**DESCRIPTION OF THE TASK:** Please copy all of the data below, swapping "icon" for "button" and changing nothing else. Leave out the pictures.

══════

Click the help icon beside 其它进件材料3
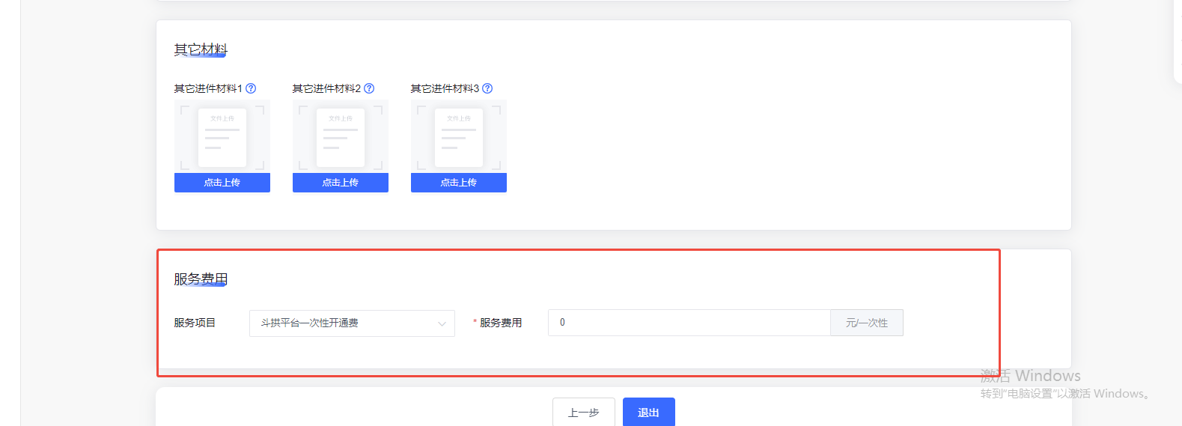The image size is (1182, 426). pyautogui.click(x=487, y=88)
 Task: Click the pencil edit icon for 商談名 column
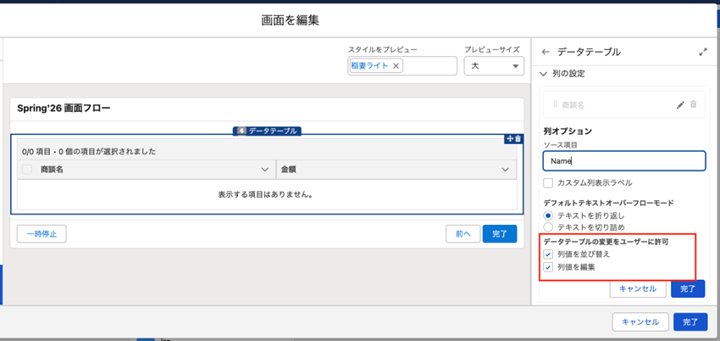tap(680, 105)
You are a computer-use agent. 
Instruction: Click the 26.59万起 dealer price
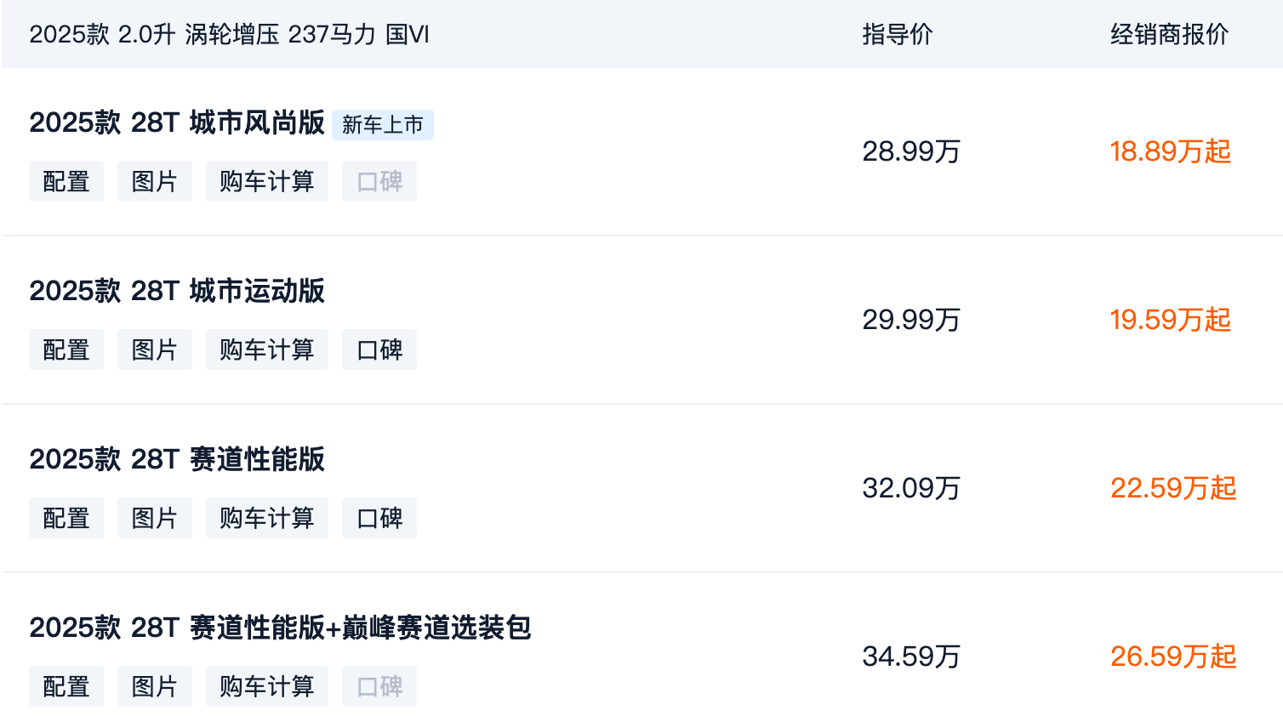point(1172,656)
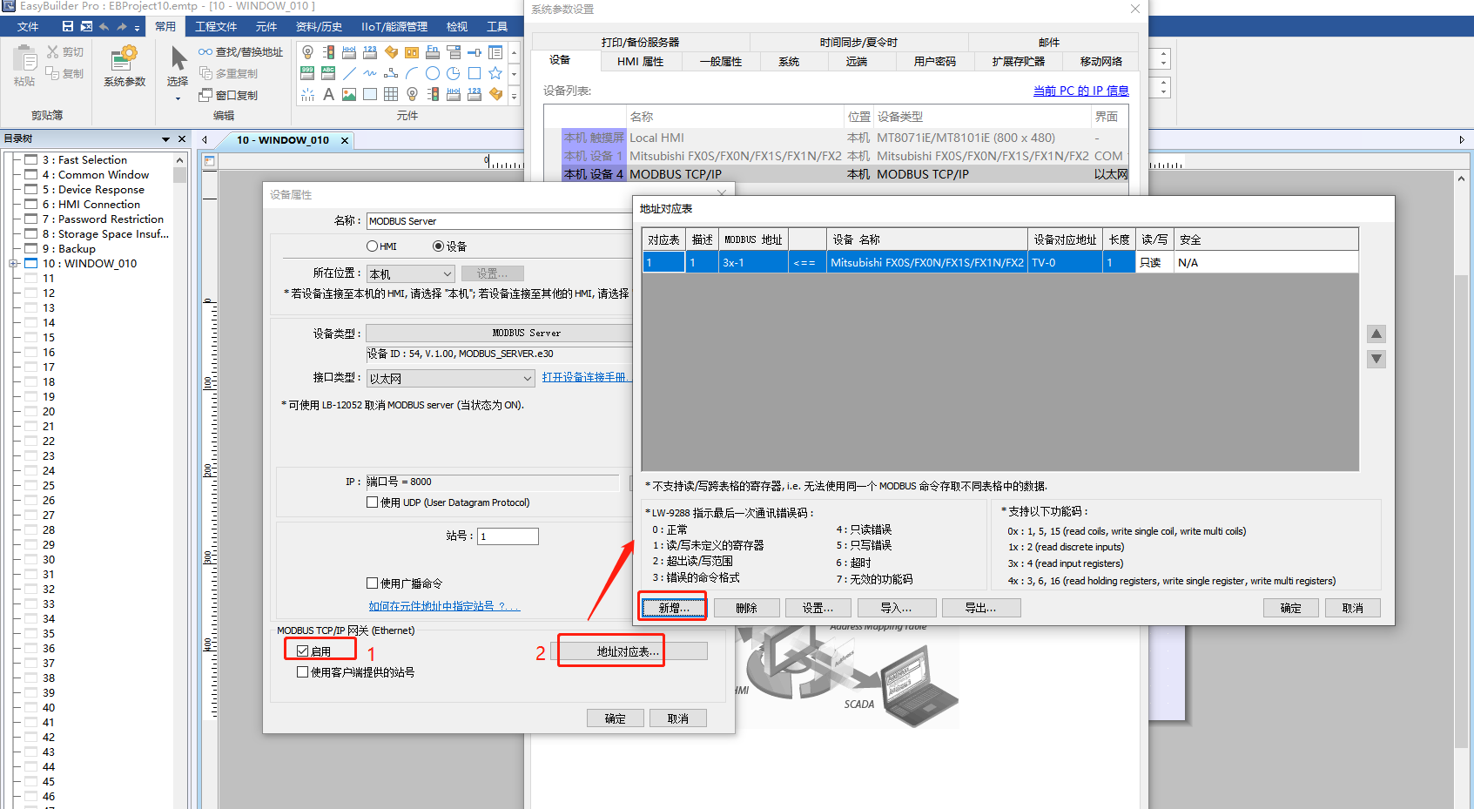
Task: Select the line drawing tool
Action: point(349,73)
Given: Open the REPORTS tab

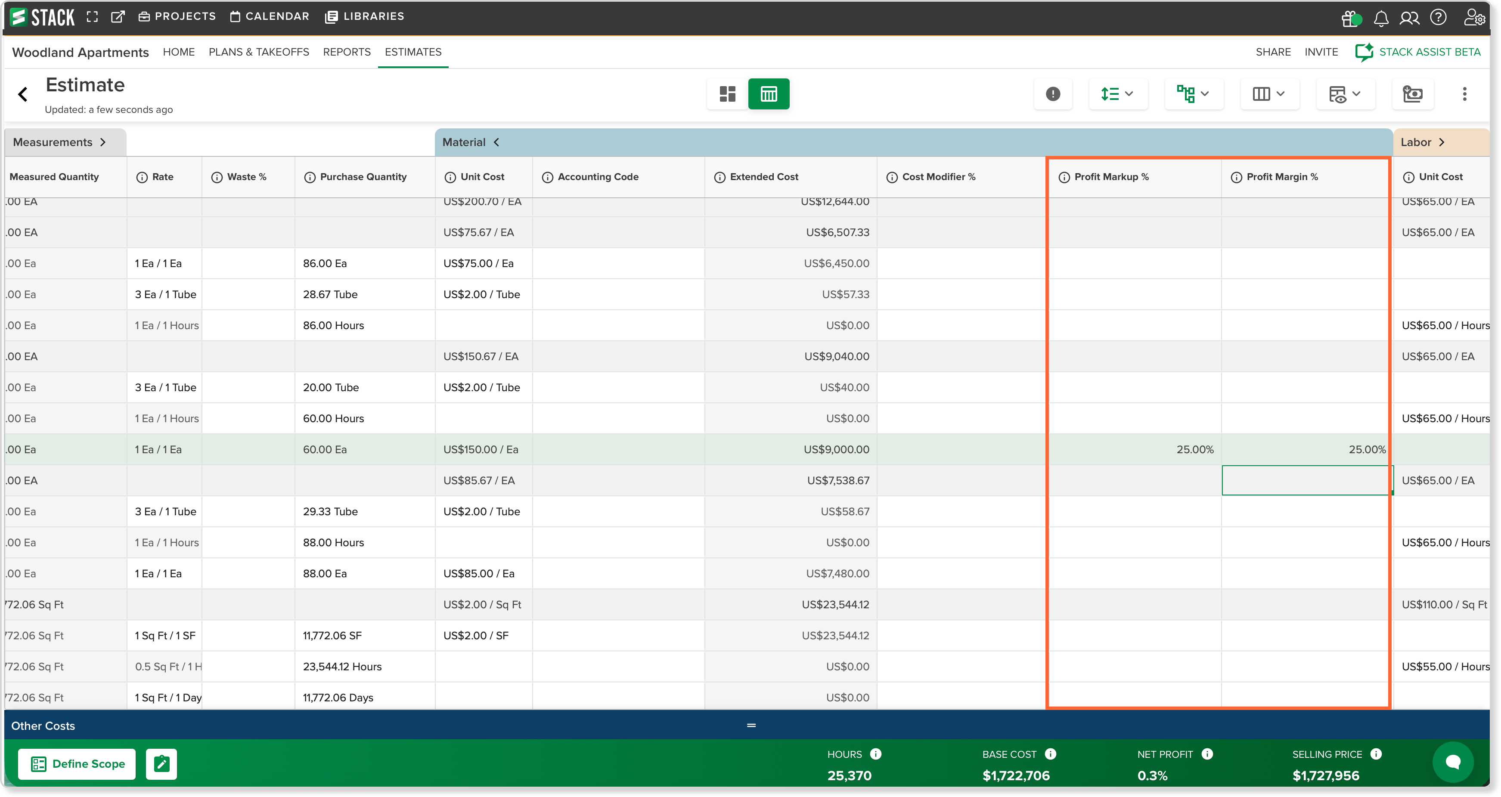Looking at the screenshot, I should (x=347, y=52).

══════

**WRITTEN SOLUTION:**
Click the help button beside 其它进件材料3
The image size is (1182, 426). pyautogui.click(x=487, y=88)
 Task: Click the pencil edit button for 商談名 column
tap(680, 105)
You are a computer-use agent. 
Instruction: Click the 26.59万起 dealer price
point(1172,656)
Task: Select the line drawing tool
Action: point(349,73)
Given: Open the REPORTS tab

Looking at the screenshot, I should (x=347, y=52).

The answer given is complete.